- **Task requirements**
Change "screenshot" to "capture" in the listing lines from the one containing "Where should I click to: Click the dollar" through the one containing "Action: point(523,297)", inclusive, and keep everything else unchanged. Give back only those lines.

- **Raw data**
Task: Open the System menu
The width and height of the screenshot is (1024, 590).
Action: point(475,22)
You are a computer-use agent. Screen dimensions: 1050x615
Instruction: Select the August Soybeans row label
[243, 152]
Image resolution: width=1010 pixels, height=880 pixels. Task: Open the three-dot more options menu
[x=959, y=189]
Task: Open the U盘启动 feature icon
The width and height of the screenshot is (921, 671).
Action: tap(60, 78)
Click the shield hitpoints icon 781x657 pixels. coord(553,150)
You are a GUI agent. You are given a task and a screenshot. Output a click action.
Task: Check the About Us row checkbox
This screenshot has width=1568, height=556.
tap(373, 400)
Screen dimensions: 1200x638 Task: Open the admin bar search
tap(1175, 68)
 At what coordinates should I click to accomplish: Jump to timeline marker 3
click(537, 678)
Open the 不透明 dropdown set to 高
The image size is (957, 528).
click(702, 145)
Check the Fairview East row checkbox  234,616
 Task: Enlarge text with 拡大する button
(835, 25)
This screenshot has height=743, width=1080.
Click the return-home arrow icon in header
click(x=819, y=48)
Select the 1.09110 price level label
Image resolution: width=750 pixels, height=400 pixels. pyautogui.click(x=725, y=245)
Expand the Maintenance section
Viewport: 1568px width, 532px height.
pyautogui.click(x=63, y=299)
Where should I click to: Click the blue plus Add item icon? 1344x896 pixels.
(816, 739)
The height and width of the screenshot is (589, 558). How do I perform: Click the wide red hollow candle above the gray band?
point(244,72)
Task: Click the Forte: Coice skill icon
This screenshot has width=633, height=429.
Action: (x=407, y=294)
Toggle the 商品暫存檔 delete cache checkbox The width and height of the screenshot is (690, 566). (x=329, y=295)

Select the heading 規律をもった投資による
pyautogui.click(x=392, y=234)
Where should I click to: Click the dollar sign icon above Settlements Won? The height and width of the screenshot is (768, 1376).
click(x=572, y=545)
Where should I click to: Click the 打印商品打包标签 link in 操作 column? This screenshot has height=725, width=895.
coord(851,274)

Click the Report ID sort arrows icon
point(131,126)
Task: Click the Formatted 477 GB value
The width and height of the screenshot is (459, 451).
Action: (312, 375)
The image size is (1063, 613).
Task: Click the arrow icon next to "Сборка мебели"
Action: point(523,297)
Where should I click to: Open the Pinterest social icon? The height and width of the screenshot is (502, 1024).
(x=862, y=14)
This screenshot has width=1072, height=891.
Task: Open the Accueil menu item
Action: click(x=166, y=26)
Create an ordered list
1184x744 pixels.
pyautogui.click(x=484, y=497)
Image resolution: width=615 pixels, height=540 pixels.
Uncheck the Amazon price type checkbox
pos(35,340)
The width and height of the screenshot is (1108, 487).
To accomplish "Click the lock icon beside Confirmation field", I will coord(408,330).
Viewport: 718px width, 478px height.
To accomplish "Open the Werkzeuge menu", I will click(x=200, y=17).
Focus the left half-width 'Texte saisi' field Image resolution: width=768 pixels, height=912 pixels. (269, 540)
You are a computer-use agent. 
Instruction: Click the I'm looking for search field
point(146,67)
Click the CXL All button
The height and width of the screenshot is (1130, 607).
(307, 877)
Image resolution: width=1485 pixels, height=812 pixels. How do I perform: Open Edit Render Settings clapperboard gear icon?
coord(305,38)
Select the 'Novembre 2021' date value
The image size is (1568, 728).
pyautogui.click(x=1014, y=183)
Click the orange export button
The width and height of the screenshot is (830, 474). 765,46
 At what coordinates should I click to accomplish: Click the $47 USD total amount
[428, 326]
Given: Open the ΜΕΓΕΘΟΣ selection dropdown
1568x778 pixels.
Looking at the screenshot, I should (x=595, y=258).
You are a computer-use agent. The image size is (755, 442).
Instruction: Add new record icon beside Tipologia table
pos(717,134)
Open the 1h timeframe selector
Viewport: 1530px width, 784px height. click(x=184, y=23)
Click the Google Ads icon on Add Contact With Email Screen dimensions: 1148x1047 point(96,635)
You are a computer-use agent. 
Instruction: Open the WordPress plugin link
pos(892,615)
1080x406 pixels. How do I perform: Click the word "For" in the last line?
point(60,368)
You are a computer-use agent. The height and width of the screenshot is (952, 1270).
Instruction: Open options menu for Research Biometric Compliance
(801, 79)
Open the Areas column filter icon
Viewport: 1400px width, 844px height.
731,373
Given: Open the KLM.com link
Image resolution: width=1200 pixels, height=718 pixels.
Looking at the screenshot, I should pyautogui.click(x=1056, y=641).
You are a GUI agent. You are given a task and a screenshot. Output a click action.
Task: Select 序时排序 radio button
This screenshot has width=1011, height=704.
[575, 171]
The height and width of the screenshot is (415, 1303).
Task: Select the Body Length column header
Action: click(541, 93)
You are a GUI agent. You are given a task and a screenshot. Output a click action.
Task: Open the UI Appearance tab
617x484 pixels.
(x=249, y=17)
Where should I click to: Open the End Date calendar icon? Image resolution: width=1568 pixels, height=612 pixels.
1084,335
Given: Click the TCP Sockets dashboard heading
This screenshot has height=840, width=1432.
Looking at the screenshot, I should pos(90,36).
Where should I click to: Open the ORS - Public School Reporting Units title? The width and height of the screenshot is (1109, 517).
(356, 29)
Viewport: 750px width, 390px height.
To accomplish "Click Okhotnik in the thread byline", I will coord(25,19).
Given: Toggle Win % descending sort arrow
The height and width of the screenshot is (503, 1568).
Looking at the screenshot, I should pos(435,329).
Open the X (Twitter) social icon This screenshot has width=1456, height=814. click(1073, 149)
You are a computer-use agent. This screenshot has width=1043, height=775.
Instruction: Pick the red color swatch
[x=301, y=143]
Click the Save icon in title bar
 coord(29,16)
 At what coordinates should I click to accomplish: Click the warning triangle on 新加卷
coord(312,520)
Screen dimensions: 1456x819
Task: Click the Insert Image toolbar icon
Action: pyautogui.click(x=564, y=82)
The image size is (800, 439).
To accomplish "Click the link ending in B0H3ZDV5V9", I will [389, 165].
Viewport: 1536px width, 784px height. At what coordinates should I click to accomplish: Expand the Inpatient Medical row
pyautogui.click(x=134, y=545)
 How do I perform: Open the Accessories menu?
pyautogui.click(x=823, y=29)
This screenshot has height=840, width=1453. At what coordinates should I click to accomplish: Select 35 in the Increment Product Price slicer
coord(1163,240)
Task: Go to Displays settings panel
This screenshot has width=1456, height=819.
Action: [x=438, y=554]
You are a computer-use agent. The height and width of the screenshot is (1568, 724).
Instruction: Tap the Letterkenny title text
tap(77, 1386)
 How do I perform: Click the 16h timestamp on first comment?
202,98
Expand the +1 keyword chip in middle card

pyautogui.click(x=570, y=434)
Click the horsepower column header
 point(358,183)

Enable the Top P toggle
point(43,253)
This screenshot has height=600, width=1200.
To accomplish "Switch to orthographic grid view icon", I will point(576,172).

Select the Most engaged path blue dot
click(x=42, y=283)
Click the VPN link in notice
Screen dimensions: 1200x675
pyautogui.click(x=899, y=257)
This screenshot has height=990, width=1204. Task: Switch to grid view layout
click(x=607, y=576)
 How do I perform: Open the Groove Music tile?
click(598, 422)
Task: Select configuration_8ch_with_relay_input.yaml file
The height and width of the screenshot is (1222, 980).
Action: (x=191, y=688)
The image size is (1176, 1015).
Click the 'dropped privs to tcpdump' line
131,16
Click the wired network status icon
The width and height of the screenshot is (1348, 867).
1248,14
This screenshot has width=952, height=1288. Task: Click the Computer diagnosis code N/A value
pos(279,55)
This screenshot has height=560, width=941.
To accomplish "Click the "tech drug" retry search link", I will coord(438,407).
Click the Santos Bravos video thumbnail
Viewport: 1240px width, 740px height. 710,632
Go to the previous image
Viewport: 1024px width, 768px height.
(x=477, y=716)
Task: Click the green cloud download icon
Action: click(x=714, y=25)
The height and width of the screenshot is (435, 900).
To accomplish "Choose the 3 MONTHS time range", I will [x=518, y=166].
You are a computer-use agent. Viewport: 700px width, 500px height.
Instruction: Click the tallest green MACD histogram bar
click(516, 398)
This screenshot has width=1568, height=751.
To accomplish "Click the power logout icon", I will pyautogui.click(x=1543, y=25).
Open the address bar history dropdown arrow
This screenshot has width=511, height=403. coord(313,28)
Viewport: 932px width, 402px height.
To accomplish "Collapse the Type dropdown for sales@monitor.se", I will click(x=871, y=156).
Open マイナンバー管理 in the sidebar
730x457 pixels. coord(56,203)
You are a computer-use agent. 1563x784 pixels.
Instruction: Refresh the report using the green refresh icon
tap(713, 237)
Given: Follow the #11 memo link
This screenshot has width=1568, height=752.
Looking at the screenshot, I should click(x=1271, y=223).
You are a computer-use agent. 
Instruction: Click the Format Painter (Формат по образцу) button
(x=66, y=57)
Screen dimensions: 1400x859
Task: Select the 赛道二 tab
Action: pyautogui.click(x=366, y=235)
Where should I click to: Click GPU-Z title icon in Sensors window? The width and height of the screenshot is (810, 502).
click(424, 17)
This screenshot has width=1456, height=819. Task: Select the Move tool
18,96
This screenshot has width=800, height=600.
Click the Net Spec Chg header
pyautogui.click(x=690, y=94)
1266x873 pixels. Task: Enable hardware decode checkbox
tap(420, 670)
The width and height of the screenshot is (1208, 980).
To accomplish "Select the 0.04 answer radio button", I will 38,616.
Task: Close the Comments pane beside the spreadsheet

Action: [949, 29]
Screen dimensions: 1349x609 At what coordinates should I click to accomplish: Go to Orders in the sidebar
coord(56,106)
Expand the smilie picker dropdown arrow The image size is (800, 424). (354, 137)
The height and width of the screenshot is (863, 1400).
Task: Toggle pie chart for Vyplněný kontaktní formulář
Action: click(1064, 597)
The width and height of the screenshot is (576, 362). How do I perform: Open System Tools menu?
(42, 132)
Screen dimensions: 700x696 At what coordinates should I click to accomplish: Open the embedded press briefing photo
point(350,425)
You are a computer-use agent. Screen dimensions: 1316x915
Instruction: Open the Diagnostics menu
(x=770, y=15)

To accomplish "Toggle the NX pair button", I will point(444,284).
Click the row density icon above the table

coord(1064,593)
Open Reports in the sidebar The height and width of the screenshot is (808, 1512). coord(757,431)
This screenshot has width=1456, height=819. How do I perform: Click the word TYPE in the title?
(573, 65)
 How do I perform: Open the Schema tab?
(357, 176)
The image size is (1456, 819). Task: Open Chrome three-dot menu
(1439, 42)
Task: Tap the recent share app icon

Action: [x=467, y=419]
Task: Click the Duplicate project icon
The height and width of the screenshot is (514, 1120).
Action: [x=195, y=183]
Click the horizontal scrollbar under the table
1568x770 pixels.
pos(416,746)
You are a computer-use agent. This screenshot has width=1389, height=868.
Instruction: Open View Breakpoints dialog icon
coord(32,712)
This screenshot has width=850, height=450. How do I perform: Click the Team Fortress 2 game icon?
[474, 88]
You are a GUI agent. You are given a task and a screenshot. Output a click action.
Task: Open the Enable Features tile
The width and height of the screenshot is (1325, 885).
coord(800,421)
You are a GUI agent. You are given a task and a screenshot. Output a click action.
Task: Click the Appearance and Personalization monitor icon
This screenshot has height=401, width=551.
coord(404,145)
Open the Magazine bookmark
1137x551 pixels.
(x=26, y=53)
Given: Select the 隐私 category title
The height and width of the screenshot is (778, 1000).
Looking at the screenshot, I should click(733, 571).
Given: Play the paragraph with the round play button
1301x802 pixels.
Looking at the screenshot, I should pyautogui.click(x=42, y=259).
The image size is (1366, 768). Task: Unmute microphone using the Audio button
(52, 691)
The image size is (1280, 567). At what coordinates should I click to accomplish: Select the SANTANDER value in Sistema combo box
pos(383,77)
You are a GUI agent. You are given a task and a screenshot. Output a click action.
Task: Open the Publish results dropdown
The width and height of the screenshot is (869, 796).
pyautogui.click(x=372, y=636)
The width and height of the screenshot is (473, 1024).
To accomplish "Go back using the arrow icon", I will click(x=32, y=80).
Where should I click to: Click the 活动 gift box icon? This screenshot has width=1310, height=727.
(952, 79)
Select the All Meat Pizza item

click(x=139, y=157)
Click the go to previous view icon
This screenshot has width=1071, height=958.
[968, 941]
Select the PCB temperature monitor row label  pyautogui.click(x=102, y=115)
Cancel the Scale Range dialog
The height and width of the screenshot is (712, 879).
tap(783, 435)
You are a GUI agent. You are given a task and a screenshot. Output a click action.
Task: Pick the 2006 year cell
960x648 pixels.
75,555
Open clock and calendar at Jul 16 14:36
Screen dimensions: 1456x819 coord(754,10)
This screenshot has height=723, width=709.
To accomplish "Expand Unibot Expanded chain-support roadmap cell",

- **Response for this exercise**
Where should I click to: Click the dollar sign icon above Settlements Won? The height and width of the capture is (768, 1376).
click(x=572, y=545)
Where should I click to: Click the 打印商品打包标签 link in 操作 column? This capture has height=725, width=895.
coord(851,274)

Click the Report ID sort arrows icon
point(131,126)
Task: Click the Formatted 477 GB value
The width and height of the capture is (459, 451).
Action: (312, 375)
The image size is (1063, 613).
Task: Click the arrow icon next to "Сборка мебели"
Action: point(523,297)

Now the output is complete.